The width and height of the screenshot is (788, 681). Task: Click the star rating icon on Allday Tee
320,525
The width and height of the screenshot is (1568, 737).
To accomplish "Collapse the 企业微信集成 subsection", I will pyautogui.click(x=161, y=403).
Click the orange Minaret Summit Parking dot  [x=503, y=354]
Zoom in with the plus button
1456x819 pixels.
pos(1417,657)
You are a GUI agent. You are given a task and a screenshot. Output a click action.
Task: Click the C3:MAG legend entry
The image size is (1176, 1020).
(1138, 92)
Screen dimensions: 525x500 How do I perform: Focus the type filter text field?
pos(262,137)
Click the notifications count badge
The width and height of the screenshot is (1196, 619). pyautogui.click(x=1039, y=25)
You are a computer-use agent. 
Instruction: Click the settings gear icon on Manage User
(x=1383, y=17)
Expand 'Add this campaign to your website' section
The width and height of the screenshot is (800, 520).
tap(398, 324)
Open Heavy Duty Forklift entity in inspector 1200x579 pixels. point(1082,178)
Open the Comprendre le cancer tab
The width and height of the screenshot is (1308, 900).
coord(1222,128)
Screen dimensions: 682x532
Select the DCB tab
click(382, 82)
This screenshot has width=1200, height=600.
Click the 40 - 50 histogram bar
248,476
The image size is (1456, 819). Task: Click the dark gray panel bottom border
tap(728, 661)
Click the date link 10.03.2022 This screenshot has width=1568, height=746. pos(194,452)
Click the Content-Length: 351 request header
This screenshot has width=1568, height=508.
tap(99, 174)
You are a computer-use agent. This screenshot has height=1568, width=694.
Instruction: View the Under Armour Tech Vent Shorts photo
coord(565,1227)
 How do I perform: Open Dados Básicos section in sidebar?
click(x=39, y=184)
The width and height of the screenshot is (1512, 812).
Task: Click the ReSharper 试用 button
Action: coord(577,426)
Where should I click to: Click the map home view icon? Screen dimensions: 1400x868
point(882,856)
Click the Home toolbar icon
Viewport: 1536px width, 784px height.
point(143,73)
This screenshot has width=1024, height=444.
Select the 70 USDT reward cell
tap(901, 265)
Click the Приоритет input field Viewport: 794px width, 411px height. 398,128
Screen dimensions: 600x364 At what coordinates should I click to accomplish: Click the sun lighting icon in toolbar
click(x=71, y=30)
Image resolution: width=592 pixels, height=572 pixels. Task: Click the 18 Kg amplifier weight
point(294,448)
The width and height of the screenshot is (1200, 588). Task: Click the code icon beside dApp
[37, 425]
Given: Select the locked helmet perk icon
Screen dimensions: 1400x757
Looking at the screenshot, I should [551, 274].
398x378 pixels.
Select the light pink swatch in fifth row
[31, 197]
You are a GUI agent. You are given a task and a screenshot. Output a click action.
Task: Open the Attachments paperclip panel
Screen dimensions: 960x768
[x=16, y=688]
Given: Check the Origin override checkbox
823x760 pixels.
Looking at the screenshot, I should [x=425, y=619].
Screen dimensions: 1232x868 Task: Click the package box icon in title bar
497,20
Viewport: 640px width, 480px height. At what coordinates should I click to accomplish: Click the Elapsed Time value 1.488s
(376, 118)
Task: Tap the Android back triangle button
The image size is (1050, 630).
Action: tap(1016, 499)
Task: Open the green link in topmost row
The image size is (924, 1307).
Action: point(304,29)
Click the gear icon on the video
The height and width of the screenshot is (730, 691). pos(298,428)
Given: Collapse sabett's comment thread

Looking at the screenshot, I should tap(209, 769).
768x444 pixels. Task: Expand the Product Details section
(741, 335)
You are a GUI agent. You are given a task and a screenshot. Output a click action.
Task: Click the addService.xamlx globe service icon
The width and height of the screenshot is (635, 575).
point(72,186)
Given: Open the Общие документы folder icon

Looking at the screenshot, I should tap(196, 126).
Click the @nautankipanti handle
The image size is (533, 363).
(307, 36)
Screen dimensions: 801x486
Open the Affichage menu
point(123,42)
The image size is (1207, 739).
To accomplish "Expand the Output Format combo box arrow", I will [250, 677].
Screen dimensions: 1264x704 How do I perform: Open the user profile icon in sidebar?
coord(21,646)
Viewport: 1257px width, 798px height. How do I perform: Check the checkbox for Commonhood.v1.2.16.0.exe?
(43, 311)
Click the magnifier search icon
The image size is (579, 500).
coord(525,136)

= TO BE DONE =
Copy the lines word for word, beginning at the line that contains "Screen dimensions: 682x532" and stopping after the line that contains "tap(99, 174)".

= RESULT =
Screen dimensions: 682x532
Select the DCB tab
click(382, 82)
This screenshot has width=1200, height=600.
Click the 40 - 50 histogram bar
248,476
The image size is (1456, 819). Task: Click the dark gray panel bottom border
tap(728, 661)
Click the date link 10.03.2022 This screenshot has width=1568, height=746. pos(194,452)
Click the Content-Length: 351 request header
This screenshot has width=1568, height=508.
tap(99, 174)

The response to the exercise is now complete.